**Excerpt to read:**
· · · ·

In order to protect these homeowners from the long-lasting credit damage caused by foreclosure, the Treasury came up with a new program called Home Affordable Foreclosure Alternative Program (HAFA).  This program has many advantages for the failing borrower and for the investor seeking a motivated short sale seller.

 

HAFA provides borrowers who are qualified for HAMP a viable alternative to foreclosure.  Under the terms of HAFA, the borrower who finalizes the transaction is fully released from the future liability for the first mortgage debt.  This important provision protects the borrower and minimizes the damage to future credit reports.

 

Borrowers must agree to all of the Treasury’s short sale terms before listing the property.  This includes an agreeable short sale price and an agreeable occupancy and closing arrangement. 

 

To the borrower’s distinct advantage are a $3,000 allowance for the borrower’s relocation assistance and a $1500 allowance to cover administrative and processing fees.  Investors receive $2,000 for allowing $6,000 to be distributed to subordinate lien holders.  The Treasury Department has developed a formula for distribution of these funds.

 

HAFA is a sensible approach to a sensitive and negative situation.  Sellers involved in the HAFA process are ready, willing and able, unlike independent short sale sellers.  There are just too many advantages for investors in HAFA.  This program may be the best initiative put forth by the Treasury to date.  Serious residential investors should know everything about HAFA. 

 

Here Is A Short Sale Formula That Cannot Miss

Wednesday, July 7th, 2010


Short sales and foreclosure transactions are in the news.  The National Association of Realtors (NAR) says that when buyers had the availability of an $8,000 tax credit, short sales were accounting for at least 30 percent of all real estate activity.

 

Now that the federal tax credit has expired, short sales will play an even larger part in the overall real estate market. Investors are taking residential short sales more seriously than ever before. Unlike typical residential buyers who intend to reside in the home, today’s investors view the short sale opportunity differently.

 

Residential short sales present outstanding long-term value.  As investment guru, the Oracle of Omaha, Warren Buffett, has said the key to the economic recovery is the reduction of existing inventory in the housing market.  The abundance of short sales has created a buyer’s market.

· · · ·

**Supplied records:**
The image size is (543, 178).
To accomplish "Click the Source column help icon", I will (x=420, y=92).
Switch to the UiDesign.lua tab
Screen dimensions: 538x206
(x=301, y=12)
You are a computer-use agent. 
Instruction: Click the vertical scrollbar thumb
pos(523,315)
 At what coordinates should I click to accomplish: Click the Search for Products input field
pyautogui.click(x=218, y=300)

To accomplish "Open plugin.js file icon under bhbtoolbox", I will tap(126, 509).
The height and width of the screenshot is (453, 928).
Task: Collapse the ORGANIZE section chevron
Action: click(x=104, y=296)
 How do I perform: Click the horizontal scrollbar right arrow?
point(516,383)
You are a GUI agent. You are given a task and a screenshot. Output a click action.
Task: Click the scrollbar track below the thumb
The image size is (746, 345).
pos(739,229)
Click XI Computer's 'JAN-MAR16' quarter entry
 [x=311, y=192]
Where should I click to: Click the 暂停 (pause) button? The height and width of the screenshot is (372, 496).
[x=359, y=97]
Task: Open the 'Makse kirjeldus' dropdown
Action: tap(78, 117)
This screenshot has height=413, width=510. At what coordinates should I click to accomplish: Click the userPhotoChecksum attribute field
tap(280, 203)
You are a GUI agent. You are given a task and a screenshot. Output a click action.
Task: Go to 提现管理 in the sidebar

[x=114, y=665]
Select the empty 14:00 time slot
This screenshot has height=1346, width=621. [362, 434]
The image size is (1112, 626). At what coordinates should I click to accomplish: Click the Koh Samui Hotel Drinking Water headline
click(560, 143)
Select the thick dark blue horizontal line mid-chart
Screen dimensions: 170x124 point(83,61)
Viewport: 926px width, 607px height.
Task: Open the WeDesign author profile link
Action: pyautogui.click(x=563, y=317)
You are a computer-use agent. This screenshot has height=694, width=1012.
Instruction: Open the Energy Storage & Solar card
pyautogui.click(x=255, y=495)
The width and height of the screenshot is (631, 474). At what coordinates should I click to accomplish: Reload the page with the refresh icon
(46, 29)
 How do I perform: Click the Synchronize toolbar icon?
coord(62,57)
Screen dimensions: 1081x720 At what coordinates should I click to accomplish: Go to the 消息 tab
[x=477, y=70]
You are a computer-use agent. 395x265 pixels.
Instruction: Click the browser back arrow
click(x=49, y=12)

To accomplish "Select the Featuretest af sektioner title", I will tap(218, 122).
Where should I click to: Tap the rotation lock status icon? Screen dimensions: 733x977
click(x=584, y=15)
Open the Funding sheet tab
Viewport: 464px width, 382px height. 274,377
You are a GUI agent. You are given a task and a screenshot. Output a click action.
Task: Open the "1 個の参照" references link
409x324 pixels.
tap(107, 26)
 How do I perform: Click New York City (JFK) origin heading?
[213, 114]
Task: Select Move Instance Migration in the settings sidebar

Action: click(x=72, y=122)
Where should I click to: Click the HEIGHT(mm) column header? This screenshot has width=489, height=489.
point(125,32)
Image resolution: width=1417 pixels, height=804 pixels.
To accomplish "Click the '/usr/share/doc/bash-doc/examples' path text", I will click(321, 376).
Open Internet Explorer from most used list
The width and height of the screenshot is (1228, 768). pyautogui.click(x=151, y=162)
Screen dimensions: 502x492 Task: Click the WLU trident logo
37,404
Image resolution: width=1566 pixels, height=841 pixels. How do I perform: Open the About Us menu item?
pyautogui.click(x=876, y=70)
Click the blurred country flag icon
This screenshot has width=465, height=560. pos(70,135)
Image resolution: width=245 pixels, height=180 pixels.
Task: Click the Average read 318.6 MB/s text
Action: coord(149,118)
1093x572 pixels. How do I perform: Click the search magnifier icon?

· · · ·

**What this exercise asks:**
**a.** Using the short sale excerpt, answer each question:
(i) How large is the HAFA allowance for the borrower's relocation assistance?
(ii) What must borrowers agree to before listing the property?
(iii) According to the National Association of Realtors, what share of all real estate activity did short sales account for while buyers had the $8,000 tax credit?
**b.** Pick up the short sale excerpt after its final sentence, "The abundance of short sales has created a buyer's market," and keep writing it.

**Written answers:**
**a.**
(i) $3,000.
(ii) All of the Treasury's short sale terms, including an agreeable short sale price and an agreeable occupancy and closing arrangement.
(iii) At least 30 percent.

**b.**
 

For investors, this is not just an opportunity to acquire distressed housing, rent the housing until demand outweighs supply and then make a profit. This market has far greater potential than that.

 

The opportunity to acquire distressed upscale housing in a down market is rare indeed.  Well-situated residences in highly desirable areas with excellent school systems and today’s new structural amenities are still good investments.

 

These homes may well have cost $300-$400 per square foot to construct.  Now, these homes can be on the short sale market for as little as $200-$250 per square foot or less.  Investors who believe the market will stage a comeback in the future like those numbers.

 

What these investors also know is that the rental market is strong.  High-end homes in good school districts have strong rental appeal.  The formula is simple; buy low, rent high and sell high down the line. 

 

Of course the investor must find a good tenant, be willing to perform necessary maintenance and be sure the area will be in high demand in five to six years.  If investors do their research, they know which areas will be winners.

 

Just as equity investors know Apple, Goldman Sachs and General Electric will win in the long run, real estate investors know that great locations, excellent school districts and value packed per square foot housing will be in demand when the market stabilizes.  Be patient but be sure to be in the right place at the right time!